Matters concerning the assessment of personal information protection levels

1. UNIST safely manages the personal information of data subjects and must comply with the 'Personal Information Protection Level Assessment' conducted annually by the Personal Information Protection Commission pursuant to Article 11-2 of the Personal Information Protection Act.
2. UNIST obtained an 'S' grade in the personal information management level diagnostic evaluation (personal information protection level evaluation) conducted in 2022.
3. UNIST is striving for safer personal information management through improvements in personal information processing procedures and strengthened management of personal information processing systems.
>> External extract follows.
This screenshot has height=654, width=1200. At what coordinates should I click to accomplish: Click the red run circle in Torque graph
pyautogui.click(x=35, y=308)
Matters concerning the operation and management of fixed image information processing devices

In accordance with Article 25, Paragraph 1 of the Personal Information Protection Act, UNIST of Science and Technology installs and operates fixed image information processing devices for the purposes of facility safety and management, fire prevention, and crime prevention. Please refer to the 'Policy on Operation and Management of Image Information Processing Devices' for Content.